I found it fascinating that with this continued fairly sharp downturn in inflation, writers were quick to point out that “we’re still not at the Fed’s target inflation rate” as if the drama was going to end too soon. I’m not making any predictions but if the upswing looks anything like the downswing, we’ve got about 9 months left until it’s game over for inflation. At this point, I’m more concerned about what the Fed does to fight fantom inflation and how that could really ruin the job market.
The Federal Reserve officials have been closely monitoring the prices for labor-intensive services while excluding food, energy, goods, and housing prices. They are hoping to identify if the wage pressures from the strong labor market are affecting the consumer prices. According to J.P. Morgan economist Michael Feroli, this category rose 0.24% in May, which is similar to its average in the two decades before the pandemic.

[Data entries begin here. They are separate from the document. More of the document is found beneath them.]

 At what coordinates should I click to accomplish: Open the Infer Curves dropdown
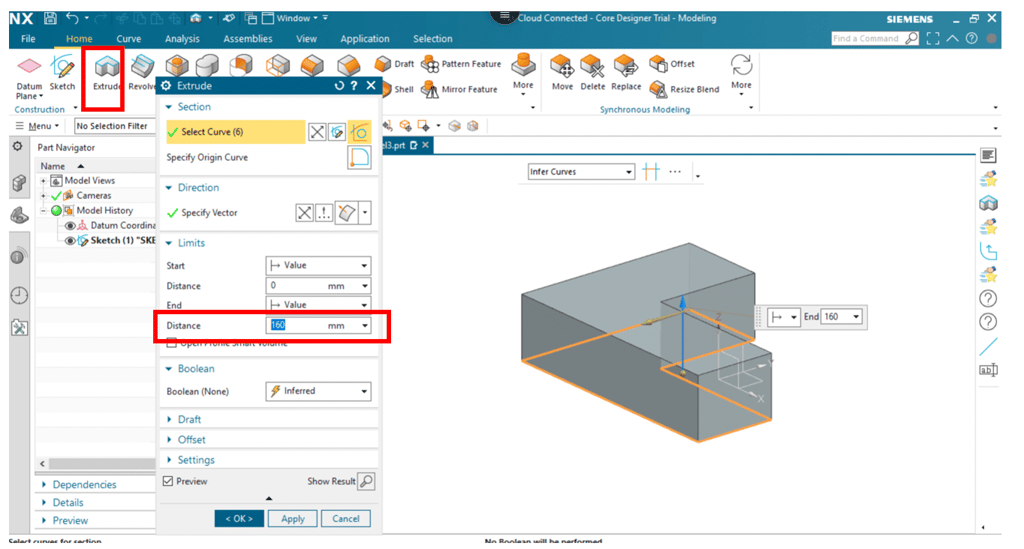[581, 172]
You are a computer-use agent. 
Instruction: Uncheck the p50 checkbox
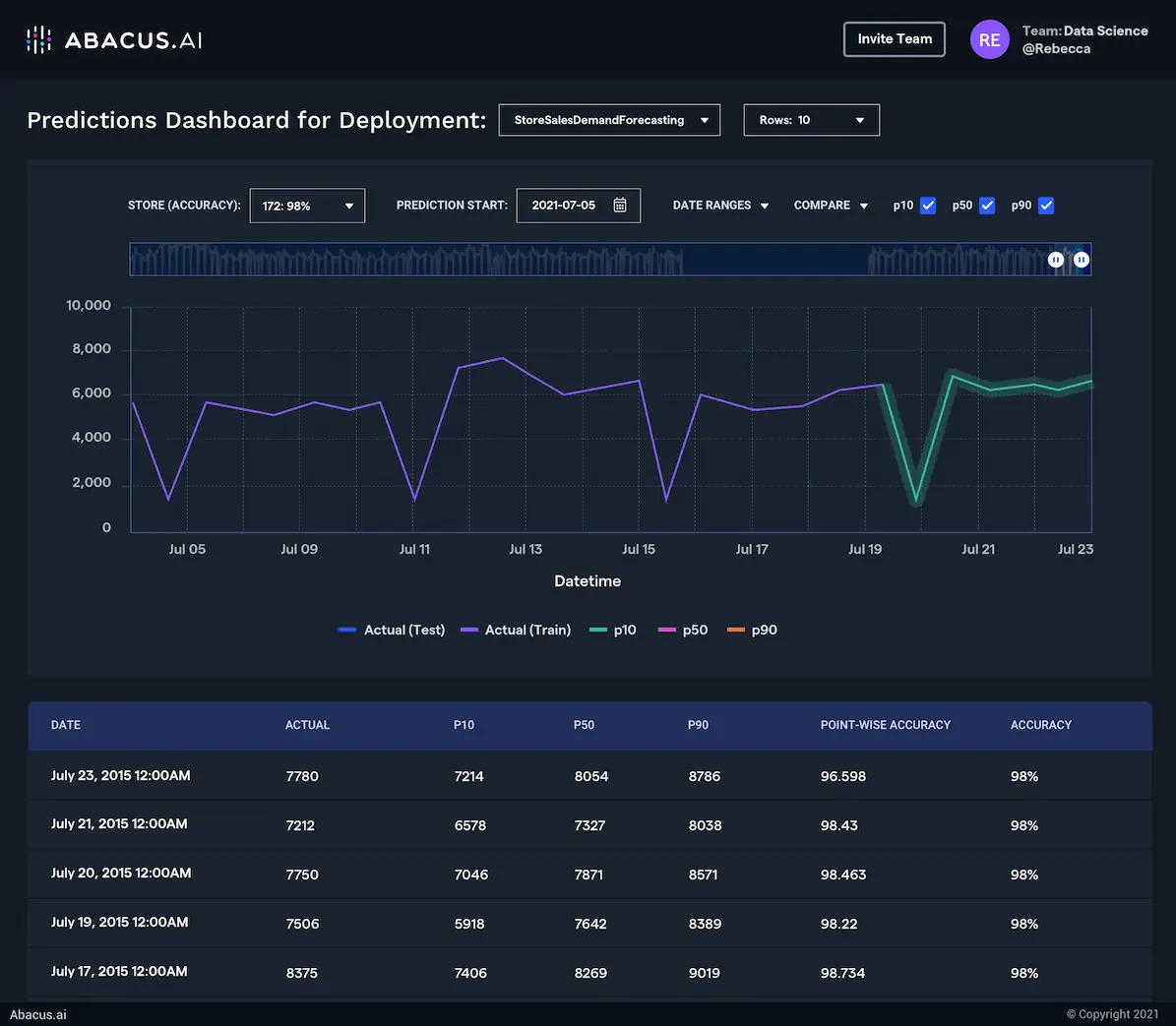pos(987,206)
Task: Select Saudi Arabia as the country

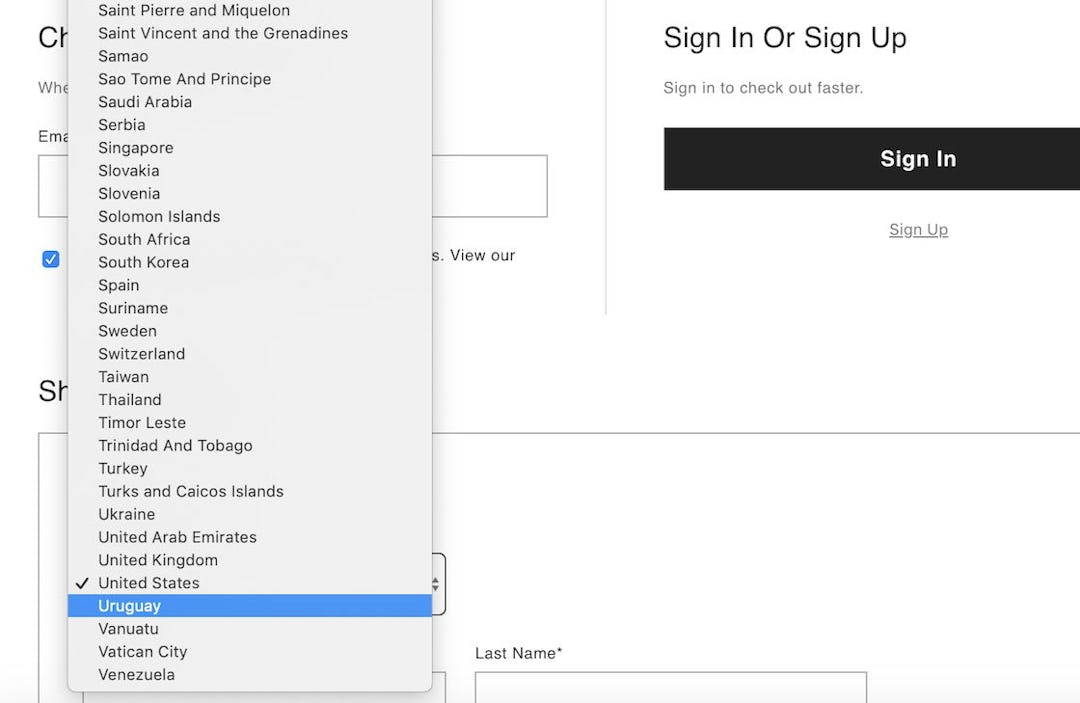Action: [x=144, y=101]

Officials have unanimously decided to maintain the current federal-funds rate benchmark range of 5% to 5.25%. This is a wise move as increasing the short-term rate now would cause it to reach a 22-year high, which could lead to potential issues. Policymakers are carefully considering the lack of substantial inflation and the cooling of economic activity, while also balancing the risks of rapid increases from last year and recent banking strains. These factors could impede growth and the labor market more than anticipated. While there hasn’t been a final decision to increase rates every other meeting, Fed Chairman Powell has suggested that it may be beneficial to spread out the Fed’s rate increases, given their proximity to the final destination for rates.
The job market appears to be strong still but the cost of living has increased at a pace that will keep the lid on growth. The tech market is adjusting to the new normal. The real estate market is adjusting to the new normal. Another 6-12 months at 5% and I think we’re going to see opportunity in the multifamily space as long as the Fed doesn’t go too far with the rate hikes and really wipe out the economy (and job growth). TBD.

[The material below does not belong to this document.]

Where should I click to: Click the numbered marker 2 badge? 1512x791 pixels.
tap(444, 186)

We kicked off St Pete with the required shovel sand throwing contest! Thanks to everyone for making it a great event.
Audubon Crest in Oakwood, GA is a great testament to the importance of perseverance. We purchased Audubon in the middle of the pandemic, had challenges with leasing, took over management a year later, finally got it up and running, and it now kicks off 10% in monthly distributions. It’s also just about doubled in value since we bought it. I won’t claim credit for some of the value upside – but the point is that we kept at it and now we’ve got a beautiful asset in a prime location generating great cash returns for our investors.
That’s all for now! Thanks for reading and have a great week!